The military regime has approved the navy purchasing a submarine and VN1 and VT4 armoured personnel carriers from China. It has also let China jointly invest in a project to build a factory producing weapons and small arms parts in Thailand.
Gen Prayut says he is a politician who used to be a soldier and he is ready to woo votes, especially among young people, with his new Thai Niyom Yangyuen (sustainable Thai values) policy.
With all these sources of support, as well that of Privy Council president Prem Tinsulanonda, Gen Prayut has begun to move by encouraging the formation of several medium and smallsized parties such as the Phalang Pracharath headed by Col Suchat Chantharachotikul, a classmate from Class 12 of the Armed Forces Academies Preparatory School.
Deputy Prime Minister Somkid Jatusripitak has also begun contacting cabinet ministers in an associated movement to form a new party in the hope of supporting Gen Prayut to return as prime minister after the election.
With all these developments, Gen Prayut could end up as leader of one of these parties, or see them merged into one, and emerge as their candidate for prime minister, without having to be branded as an “outsider” prime minister.
Lobbying has begun to attract former MPs and important politicians into these parties.
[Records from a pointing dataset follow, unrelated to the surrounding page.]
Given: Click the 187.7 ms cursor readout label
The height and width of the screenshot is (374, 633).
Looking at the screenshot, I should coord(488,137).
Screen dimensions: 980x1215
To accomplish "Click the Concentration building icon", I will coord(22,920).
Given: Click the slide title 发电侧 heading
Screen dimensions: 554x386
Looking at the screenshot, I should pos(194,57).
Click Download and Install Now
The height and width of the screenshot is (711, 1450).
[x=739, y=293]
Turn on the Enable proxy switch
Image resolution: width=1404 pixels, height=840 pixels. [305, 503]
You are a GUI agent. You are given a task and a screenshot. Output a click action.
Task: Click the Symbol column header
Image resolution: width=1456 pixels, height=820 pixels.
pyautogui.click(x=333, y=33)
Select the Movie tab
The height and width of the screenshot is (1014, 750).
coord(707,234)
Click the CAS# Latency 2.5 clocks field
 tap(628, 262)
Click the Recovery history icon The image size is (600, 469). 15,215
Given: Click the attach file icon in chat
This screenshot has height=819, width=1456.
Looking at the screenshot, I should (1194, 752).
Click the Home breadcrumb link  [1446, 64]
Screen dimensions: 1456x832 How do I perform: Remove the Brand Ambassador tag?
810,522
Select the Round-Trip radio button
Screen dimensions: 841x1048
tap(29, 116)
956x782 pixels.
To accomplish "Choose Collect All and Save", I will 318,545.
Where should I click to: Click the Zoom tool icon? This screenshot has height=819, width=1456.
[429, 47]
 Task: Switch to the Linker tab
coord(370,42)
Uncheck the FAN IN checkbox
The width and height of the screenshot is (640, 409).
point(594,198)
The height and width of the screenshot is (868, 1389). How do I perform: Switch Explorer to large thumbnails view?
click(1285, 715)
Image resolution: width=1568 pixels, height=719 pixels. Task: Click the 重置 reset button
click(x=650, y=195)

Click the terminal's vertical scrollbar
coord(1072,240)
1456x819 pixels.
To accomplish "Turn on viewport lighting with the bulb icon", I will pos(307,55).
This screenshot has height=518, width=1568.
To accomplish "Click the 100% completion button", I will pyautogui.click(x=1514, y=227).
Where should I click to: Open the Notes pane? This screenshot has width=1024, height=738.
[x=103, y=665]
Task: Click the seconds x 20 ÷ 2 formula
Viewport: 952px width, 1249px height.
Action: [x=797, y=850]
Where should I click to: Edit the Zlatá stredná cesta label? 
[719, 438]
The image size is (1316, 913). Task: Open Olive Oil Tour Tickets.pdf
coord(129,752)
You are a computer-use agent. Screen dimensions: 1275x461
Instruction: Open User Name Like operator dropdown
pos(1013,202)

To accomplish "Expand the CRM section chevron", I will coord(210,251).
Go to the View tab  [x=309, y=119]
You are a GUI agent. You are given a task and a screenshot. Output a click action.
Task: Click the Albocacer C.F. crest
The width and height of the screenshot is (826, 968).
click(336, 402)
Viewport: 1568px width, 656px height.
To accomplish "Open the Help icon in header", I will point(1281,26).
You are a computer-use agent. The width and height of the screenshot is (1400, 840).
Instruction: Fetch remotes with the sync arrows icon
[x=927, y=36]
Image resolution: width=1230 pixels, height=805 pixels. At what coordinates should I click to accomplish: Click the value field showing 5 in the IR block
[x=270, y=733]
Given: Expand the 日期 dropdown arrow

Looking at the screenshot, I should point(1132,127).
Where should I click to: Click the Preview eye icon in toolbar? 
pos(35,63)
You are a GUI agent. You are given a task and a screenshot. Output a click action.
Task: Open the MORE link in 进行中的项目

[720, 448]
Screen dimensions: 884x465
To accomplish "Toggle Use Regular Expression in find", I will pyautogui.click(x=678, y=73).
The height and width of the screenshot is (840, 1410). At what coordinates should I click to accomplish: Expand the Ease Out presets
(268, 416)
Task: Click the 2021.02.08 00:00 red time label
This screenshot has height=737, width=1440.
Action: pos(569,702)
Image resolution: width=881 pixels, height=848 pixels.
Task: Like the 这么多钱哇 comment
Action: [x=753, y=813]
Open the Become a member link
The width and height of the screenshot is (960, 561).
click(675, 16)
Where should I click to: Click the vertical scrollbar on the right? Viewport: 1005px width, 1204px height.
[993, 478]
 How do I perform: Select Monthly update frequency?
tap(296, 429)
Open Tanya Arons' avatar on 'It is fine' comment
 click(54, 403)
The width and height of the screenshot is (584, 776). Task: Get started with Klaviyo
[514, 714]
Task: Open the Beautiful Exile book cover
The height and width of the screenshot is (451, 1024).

Several military officials close to Gen Prayut and Gen Prawit are rumoured to be behind this lobbying.
Following the government’s controversial appointment of Phalang Chon Party head Sonthaya Khunpluem, as an adviser to the prime minister and his younger brother Itthiphol an assistant to the new tourism and sports minister, all eyes are now on the Bhumjaithai Party and its de facto leader Newin Chidchob.
This has prompted Democrat Party leader Abhisit Vejjajiva to come out to accuse the NCPO of attempting to “suck” in politicians into its own political party, at the same time as introducing a new word to the political lexicon.
I am not a ventilator or vacuum cleaner. What sort of power can I use to force anyone to join?
PRAYUT CHAN-O-CHA, PREMIER
Gen Prayut responded by saying sucking in politicians is not something new in Thai politics and said in a metaphoric remark that he will suck in only “clean cats”.
“I am not a ventilator or vacuum cleaner. What sort of power can I use to force anyone to join?” he asked.
Time will tell if the lessons learnt from his predecessors help him survive and put to rest that old saying that soldiers aren’t suitable for politics due to their lack of political savvy.